*What is needed*:
Update the proxy reader post from "2. Use multithreading" and going on through "tutorial on MSDN.", changing every "runQuery" to "fetchPage".

*Selected passage*:
=-=-=-=-=
06.28.05

A quick note on the web content reader through proxy server program

Posted in Programming at by chenty

I have written a web HTML reader through proxy server codes in my last post. However, when I integrate that in a Windows App, it has a small glitch. When I press “Query” Button, it takes 3-10 seconds to get me the result. During this time, if I click on “Query” button again, there will be no reaction, and it looks like the program is freezed. In order to overcome this problem. There are 2 solutions:

1. When OnClick is triggered, disable “Query” button, so users can see that the button is unusable. When the query is done, enable the button again. I like this way. It works pretty good to me.

2. Use multithreading technique. Embed the code I wrote last time in a method. Let’s call it runQuery.
private void runQuery(object o) {…}

In Query_Click method, I will use:
ThreadPool.QueueUserWorkItem(new WaitCallback(runQuery), null);

By doing this, Query_Click will exit as soon as it is clicked, and hand the job over runQuery. This will make the “Query” button available immediately. However, we should always handle multithreading with caution. This approach does create “race condiction”. For example, it can mess up byteCount that returned by stream handlers etc. Therefore, multithreading approach in this application is not appropriate. However, this approach can be helpful sometimes. I remeber they use a calculator application with multithreading support to handle “unresponsible button” problem in mutlithreading tutorial on MSDN.

Get HTML code from URL by using HTTPWebRequest and WebProxy

Posted in Programming at by chenty

I have created a couple of programs that retrieves web contents in HTML format by using HttpWebRequest class in .NET framework. However, In some cases, I want to retrieve the web content through a proxy server to protect my privacy. This can be done EXTREMELY easy with .NET framework (I start loving Microsoft lately).
=-=-=-=-=
*Dataset*:
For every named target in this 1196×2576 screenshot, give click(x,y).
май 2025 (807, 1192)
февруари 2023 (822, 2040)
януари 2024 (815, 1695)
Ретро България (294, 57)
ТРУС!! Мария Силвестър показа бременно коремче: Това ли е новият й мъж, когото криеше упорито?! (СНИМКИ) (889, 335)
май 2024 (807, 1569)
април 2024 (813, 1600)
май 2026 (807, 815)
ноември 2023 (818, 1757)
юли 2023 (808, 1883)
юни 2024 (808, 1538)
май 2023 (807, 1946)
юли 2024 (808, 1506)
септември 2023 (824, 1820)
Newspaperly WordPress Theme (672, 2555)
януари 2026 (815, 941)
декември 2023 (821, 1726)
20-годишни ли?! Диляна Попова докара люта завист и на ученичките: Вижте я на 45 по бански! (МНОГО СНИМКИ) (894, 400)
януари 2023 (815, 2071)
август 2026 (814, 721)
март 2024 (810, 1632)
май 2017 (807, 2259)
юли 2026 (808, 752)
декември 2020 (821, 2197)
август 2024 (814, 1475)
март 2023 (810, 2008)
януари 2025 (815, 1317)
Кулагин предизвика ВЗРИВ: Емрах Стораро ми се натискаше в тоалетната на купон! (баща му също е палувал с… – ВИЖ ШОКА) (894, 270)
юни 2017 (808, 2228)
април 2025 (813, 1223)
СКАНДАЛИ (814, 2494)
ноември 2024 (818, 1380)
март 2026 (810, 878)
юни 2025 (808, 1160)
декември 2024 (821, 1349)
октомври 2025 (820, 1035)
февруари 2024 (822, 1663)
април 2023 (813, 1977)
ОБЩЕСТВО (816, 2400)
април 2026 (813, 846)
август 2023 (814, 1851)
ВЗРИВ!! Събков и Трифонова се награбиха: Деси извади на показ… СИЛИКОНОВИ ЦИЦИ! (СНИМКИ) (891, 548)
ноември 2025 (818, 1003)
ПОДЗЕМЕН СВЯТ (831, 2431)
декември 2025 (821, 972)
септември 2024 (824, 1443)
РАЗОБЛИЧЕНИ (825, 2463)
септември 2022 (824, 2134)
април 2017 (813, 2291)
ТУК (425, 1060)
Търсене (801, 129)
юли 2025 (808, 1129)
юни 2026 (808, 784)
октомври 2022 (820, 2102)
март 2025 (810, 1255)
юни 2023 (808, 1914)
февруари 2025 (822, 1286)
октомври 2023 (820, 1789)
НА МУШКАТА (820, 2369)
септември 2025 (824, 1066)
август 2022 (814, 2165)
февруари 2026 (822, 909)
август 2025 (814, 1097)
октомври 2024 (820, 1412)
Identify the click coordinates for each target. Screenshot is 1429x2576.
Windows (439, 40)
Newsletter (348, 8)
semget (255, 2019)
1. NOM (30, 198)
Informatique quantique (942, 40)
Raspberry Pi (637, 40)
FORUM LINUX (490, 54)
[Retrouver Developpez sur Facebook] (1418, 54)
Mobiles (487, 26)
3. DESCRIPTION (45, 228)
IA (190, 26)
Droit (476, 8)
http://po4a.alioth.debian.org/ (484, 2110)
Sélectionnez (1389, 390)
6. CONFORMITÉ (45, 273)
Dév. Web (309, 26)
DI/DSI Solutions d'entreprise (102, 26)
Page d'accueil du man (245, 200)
=-=-=-=-=
*Solved problem*:
2. Use multithreading technique. Embed the code I wrote last time in a method. Let’s call it fetchPage.
private void fetchPage(object o) {…}

In Query_Click method, I will use:
ThreadPool.QueueUserWorkItem(new WaitCallback(fetchPage), null);

By doing this, Query_Click will exit as soon as it is clicked, and hand the job over fetchPage. This will make the “Query” button available immediately. However, we should always handle multithreading with caution. This approach does create “race condiction”. For example, it can mess up byteCount that returned by stream handlers etc. Therefore, multithreading approach in this application is not appropriate. However, this approach can be helpful sometimes. I remeber they use a calculator application with multithreading support to handle “unresponsible button” problem in mutlithreading tutorial on MSDN.